Les objections du Dr Cadelis sont qualifiées « d'allégations » par le Dr Denux. « En pneumologie, seule une partie des patients en cardio-pneumologie sont instables et seront hospitalisés dans un pool de "lits chauds" au CHU, près de la réanimation. » Le Pr Suzy Duflo ajoute qu'un camion du SAMU, « avec du personnel formé de façon adéquat », sera prépositionné.
Tetris géant
Concernant les travaux prévus pour décontaminer certains étages du CHU en site occupé, « il est illusoire de croire que l'on peut avoir un confinement très strict dans un hôpital », explique le Dr Mona Hedreville, cardiologue et porte-parole du collectif de défense du CHU. « Il va falloir sortir la pédiatrie des 8e et 9e étages le temps des travaux mais on ne sait pas où les mettre. Les 2 premiers étages de la tour nord vont être condamnés, donc les services de médecine déjà trimbalés d'un établissement à l'autre vont devoir se trouver une place dans la tour sud où un seul ascenseur fonctionne… on joue à Tetris ! », ironise-t-elle. L'unité d'hospitalisation de courte durée du service des urgences est actuellement hébergée sous une tente prêtée par la sécurité civile. « La sécurité civile nous a demandé de lui rendre son matériel, mais on ne sait pas où mettre les lits », ajoute le Dr Hedreville.

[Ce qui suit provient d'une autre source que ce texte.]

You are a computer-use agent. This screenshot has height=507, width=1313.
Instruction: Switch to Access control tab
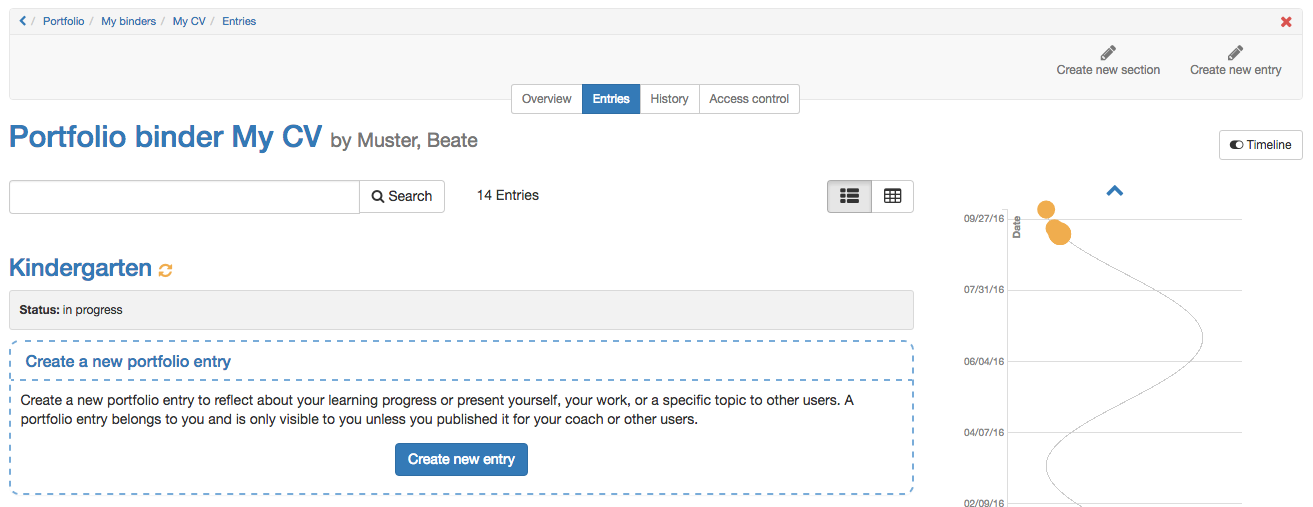pos(749,99)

Problèmes de communication
Les médecins interviewés reprochent le manque de discussions et de transparence dans la gestion de la crise par l'ARS. « Aucun entretien ne m’a été proposé pour définir une sécurité minimale », s'insurge le Dr Cadelis. « Tous les chefs de pôle ont été consultés, réagit, en colère, le Dr Denux. J'ai rencontré très régulièrement la commission médicale d'établissement. » Des propos confirmés par le Pr Suzy Duflo, présidente de la Commission médicale d'établissement du CHU : « Il y a eu beaucoup de discussions médecins et ARS autour des points difficiles, raconte-t-elle. Nous allons créer une autre façon de pratiquer la médecine, cela va modifier pas mal d'habitudes. »
Le Dr Hedreville ajoute pour sa part qu'« aucune évaluation de l'impact sur la morbimortalité* ne nous a été communiquée, ni de chiffres sur le nombre départs volontaires de patients ou d'évacuation sanitaire vers la métropole. Nous voulons les chiffres de réhospitalisation et de mortalité. »
Sauve qui peut
Conséquence des difficultés rencontrées par le CHU : de nombreux praticiens ont quitté l'hôpital. « En cardiologie, nous avons eu un départ qui s'ajoute à 3 autres départs avant l'incendie, dénombre le Dr Hedreville. Il y a également eu une démission dans le service de neurologie et plusieurs autres en anesthésie et en chirurgie pédiatrique », énumère-t-elle. Le chef de service des urgences va bientôt partir, complète le Dr Cadelis, et tous les médecins spécialistes me disent qu'ils vont partir s’ils ne peuvent pas exercer leur spécialité correctement. » L'agence nationale de santé publique a lancé des appels à candidature afin de colmater les brèves par des vacations temporaires.
* Contactée par le « Quotidien », le Dr Valérie Denux, directrice de l'ARS, explique que l'analyse de l'ensemble des actes des décès survenus dans l'Île entre décembre 2017 et mars 2018 n'a pas montré de lien entre chacun de ces décès et un défaut de soin au sein du CHU.